--- YOUR GOAL ---
Return the portion of the Crew-3 passage below verbatim, starting at "The Crew-3 crew" and ending at "early as 2024.".

--- PASSAGE PROVIDED ---
=== Begin Enclosure ===

Crew-3 Returns Home from International Space Station

The Crew-3 mission returned home after a six-month mission on the International Space Station on May 6, 2022. This marked the end of an unusually busy period for the space station that included a visit from the Axiom-1 mission that was extended to a total of 15 days due to poor weather at the landing site. The Crew-4 mission launched on the brand-new Crew Dragon spacecraft now bearing the name of “Freedom” on April 27, 2022, marking an overlap between the Crew-3 and Crew-4 missions during a routine handover period on the International Space Station.

The Crew-3 crew included NASA astronauts Raja Chari, Tom Marshburn, and Kayla Barron and ESA astronaut Matthias Maurer. The Crew Dragon “Endurance” splashed down in the Gulf of Mexico shortly after midnight on Friday morning.

“Thanks for letting us take Endurance on a shakedown cruise,” said Raja Chari.

The end of the Crew-3 mission marks four successful crewed flights for SpaceX’s Commercial Crew contract with NASA and SpaceX’s sixth crewed mission overall. Axiom-1 was the first privately organized crewed flight to the International Space Station as part of Axiom Space’s preparations to add inflatable modules to the station as early as 2024.

=== End Enclosure ===

--- MATERIAL PROVIDED ---
=== Begin Enclosure ===

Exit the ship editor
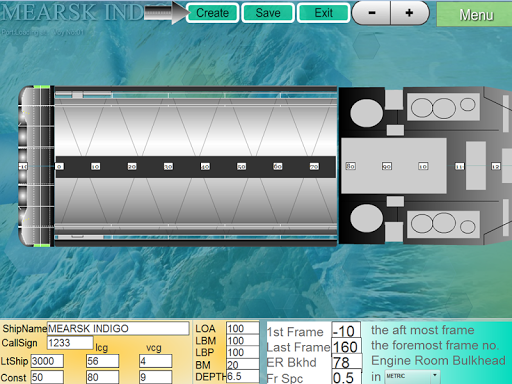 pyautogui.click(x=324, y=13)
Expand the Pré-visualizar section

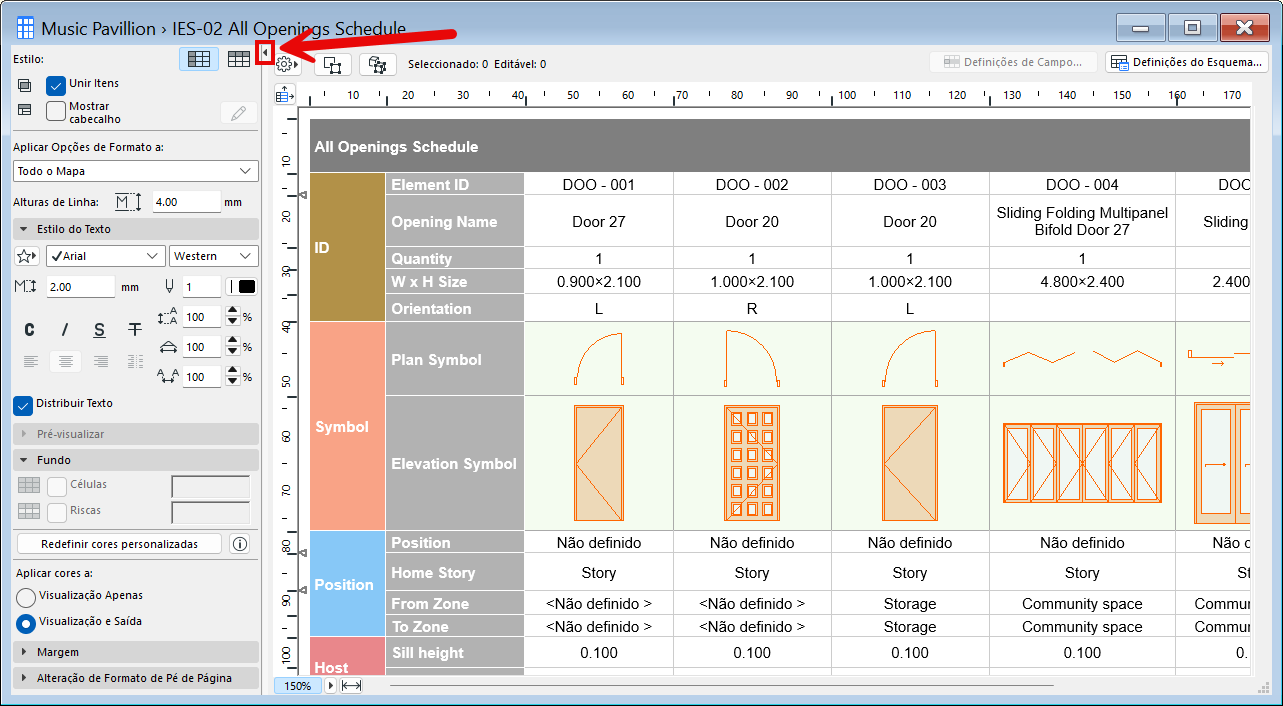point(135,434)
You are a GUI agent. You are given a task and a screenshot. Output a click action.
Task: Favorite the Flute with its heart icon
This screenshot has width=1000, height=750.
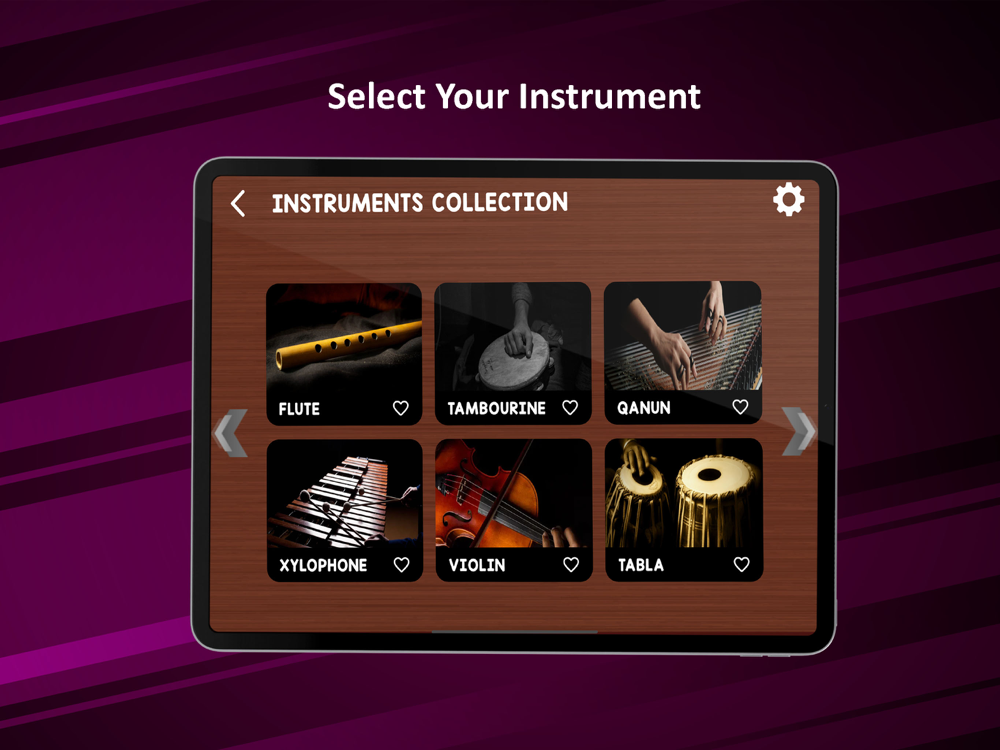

=== End Enclosure ===

--- ANSWER TO THIS PROBLEM ---
The Crew-3 crew included NASA astronauts Raja Chari, Tom Marshburn, and Kayla Barron and ESA astronaut Matthias Maurer. The Crew Dragon “Endurance” splashed down in the Gulf of Mexico shortly after midnight on Friday morning.

“Thanks for letting us take Endurance on a shakedown cruise,” said Raja Chari.

The end of the Crew-3 mission marks four successful crewed flights for SpaceX’s Commercial Crew contract with NASA and SpaceX’s sixth crewed mission overall. Axiom-1 was the first privately organized crewed flight to the International Space Station as part of Axiom Space’s preparations to add inflatable modules to the station as early as 2024.